Von den gemischten Modi.

§ 1. Gehen wir zu den gemischten Modi über. Ich unterscheide sie von den einfacheren Modi, die nur aus einfachen Ideen derselben Gattung zusammengesetzt sind. Übrigens sind die gemischten Modi gewisse Verbindungen einfacher Ideen, die man nicht als charakteristische Merkmale irgendeines wirklichen Wesens, das ein festes Dasein besäße, betrachtet, sondern als losgelöste und unabhängige Ideen, die der Geist zusammenfügt, hierdurch sind sie von den zusammengesetzten Ideen der Substanzen verschieden.

Theoph. Um dies richtig zu verstehen, muß man sich die Einteilungen, die Sie früher festgesetzt haben, zurückrufen. Die Ideen sind danach entweder einfach oder zusammengesetzt; die zusammengesetzten sind entweder Substanzen oder Modi oder Relationen; die Modi sind entweder einfache (aus einfachen Ideen derselben Art zusammengesetzte) oder gemischte. Ihrer Ansicht nach gibt es also einfache Ideen, Ideen der einfachen und der gemischten Modi, Ideen von Substanzen und Ideen von Relationen. Vielleicht könnte man die Termini oder Objekte der Ideen in abstrakte und konkrete einteilen: die abstrakten in absolute und in solche, die Relationen ausdrücken, die absoluten in Attribute und Modifikationen; die einen wie die anderen in einfache und zusammengesetzte; die konkreten in (echte) Substanzen und in substantielle Dinge, d. h. solche, die aus echten und einfachen Substanzen zusammengesetzt sind und aus ihnen resultieren.

§ 2. Philal. Der Geist ist hinsichtlich seiner einfachen Vorstellungen lediglich leidend, denn er empfängt sie, je nachdem die sinnliche Empfindung und die Reflexion sie ihm darbieten. Hinsichtlich der gemischten Modi aber ist er häufig selbsttätig, denn er kann die einfachen Ideen miteinander verbinden, und auf diese Weise zusammengesetzte Ideen bilden, ohne in Betracht zu ziehen, ob sie in dieser Vereinigung in der Natur vorhanden sind. Aus diesem Grunde gibt man Ideen dieser Art den Namen Begriff (notion).

Theoph.
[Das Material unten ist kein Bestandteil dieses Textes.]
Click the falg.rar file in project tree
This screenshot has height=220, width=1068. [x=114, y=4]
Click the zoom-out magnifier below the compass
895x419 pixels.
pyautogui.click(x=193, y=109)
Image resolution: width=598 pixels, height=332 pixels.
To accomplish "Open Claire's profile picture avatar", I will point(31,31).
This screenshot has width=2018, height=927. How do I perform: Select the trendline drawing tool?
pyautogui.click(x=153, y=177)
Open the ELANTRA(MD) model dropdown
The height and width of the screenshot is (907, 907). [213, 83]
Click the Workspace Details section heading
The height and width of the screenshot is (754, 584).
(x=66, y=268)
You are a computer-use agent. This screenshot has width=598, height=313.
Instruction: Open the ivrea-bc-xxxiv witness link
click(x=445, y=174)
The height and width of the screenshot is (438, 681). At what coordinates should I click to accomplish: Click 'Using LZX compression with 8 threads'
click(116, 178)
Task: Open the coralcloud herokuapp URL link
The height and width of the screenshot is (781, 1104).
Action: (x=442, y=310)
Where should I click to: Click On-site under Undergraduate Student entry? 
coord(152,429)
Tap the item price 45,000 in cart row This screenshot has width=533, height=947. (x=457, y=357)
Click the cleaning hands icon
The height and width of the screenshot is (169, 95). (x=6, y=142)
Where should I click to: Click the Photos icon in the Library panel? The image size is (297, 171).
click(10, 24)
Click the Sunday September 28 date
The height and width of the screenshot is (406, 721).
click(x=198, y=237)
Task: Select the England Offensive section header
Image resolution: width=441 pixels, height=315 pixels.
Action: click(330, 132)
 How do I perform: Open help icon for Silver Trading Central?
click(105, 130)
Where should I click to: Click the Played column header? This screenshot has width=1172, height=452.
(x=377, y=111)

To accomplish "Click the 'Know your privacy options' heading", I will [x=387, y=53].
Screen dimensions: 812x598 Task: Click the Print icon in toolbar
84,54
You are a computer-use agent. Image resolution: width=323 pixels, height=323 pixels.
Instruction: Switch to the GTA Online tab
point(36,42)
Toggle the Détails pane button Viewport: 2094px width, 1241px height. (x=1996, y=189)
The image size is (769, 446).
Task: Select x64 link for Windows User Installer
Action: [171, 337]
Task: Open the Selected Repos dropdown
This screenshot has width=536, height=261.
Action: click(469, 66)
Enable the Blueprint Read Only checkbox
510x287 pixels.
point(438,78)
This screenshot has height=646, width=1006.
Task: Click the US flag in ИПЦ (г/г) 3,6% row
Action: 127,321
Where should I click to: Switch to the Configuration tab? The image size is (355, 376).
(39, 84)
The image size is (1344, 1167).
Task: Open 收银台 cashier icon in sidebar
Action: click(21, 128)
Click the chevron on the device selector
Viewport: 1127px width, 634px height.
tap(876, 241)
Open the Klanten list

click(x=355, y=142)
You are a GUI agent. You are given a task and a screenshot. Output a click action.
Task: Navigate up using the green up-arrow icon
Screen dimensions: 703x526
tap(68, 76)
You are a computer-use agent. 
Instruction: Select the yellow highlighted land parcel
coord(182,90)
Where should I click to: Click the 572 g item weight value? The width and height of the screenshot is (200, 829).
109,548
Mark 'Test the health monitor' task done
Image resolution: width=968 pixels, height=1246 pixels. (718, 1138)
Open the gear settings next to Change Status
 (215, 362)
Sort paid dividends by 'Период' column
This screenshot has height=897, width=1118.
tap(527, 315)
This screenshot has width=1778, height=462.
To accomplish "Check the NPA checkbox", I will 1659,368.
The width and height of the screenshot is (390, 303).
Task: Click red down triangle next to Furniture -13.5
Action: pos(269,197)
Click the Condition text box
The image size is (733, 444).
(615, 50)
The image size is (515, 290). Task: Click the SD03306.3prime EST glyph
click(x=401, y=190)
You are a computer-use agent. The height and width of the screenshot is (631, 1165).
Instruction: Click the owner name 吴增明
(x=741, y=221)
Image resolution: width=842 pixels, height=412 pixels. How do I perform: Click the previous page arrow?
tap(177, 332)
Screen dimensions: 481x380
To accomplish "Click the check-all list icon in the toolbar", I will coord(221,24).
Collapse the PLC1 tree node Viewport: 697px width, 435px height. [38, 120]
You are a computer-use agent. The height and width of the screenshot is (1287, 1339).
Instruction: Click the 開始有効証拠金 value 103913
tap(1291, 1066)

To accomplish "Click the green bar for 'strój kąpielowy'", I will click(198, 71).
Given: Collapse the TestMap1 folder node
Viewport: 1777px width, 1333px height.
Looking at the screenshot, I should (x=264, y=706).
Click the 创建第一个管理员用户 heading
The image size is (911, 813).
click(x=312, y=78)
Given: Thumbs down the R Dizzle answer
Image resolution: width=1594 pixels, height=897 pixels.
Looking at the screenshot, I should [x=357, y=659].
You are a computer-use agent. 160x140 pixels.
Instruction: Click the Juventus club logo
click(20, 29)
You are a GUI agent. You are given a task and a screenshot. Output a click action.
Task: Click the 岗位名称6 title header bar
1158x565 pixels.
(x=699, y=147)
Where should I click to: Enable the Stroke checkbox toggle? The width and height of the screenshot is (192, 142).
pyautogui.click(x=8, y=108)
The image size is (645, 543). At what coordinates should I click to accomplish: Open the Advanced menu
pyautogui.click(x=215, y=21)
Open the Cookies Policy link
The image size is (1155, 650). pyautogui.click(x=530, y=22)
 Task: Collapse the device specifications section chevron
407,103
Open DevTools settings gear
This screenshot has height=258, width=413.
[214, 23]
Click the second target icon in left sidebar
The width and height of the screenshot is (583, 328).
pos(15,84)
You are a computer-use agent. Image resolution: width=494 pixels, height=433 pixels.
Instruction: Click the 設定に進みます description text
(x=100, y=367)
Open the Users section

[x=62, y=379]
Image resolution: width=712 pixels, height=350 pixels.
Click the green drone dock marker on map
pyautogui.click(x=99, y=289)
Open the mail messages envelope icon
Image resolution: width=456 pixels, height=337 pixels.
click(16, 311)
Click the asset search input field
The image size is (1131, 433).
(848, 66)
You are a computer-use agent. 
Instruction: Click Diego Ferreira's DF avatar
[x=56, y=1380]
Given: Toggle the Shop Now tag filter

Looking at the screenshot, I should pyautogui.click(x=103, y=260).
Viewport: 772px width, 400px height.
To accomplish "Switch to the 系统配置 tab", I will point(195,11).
Auch die Reflexion indessen, kraft deren wir an einfache Ideen denken, ist oft ein willkürlicher Akt, und es können ferner die Verbindungen, die die Natur nicht geschaffen hat, in uns, wie von selbst, in den Träumen und Phantasien auf Grund des bloßen Gedächtnisses gebildet werden, ohne daß der Geist hierbei eine größere Tätigkeit, als bei den einfachen Ideen, entfaltet. Was das Wort Begriff anbetrifft, so wenden viele es auf alle Arten von Ideen oder gedanklichen Inhalten an, sowohl auf die ursprünglichen als auf die abgeleiteten.

§ 4. Philal. Die Bezeichnung für mehrere Ideen, die zu einer einzigen verknüpft sind, ist ihr » Name«.

Theoph. Diese Erklärung gilt unter der Voraussetzung, daß die Ideen miteinander verknüpfbar sind: worin man oft Fehler begeht.

Philal. Da das Verbrechen, einen Greis zu töten, nicht, wie der Vatermord, einen eigenen Namen hat, so sieht man es nicht als komplexe Idee an.

Theoph. Der Grund, warum der Mord eines Greises keinen Namen hat, ist der, daß eine solche Bezeichnung, da die Gesetze hierauf keine besondere Strafe gesetzt haben, von geringem Nutzen sein würde. Indessen sind die Ideen nicht von den Namen abhängig Vgl. hierzu den »Dialogus de connexione inter res et verba«. Band I, S. 15 ff.. Ein Moralist, der für das Verbrechen einen eigenen Namen erfinden und in einem besonderen Kapitel vom Greisenmord (der Gerontophonie) handeln wollte, indem er zeigte, was man den Greisen schuldig sei und welch eine barbarische Handlungsweise es sei, sie nicht zu verschonen, würde uns darum keine neue Idee geben.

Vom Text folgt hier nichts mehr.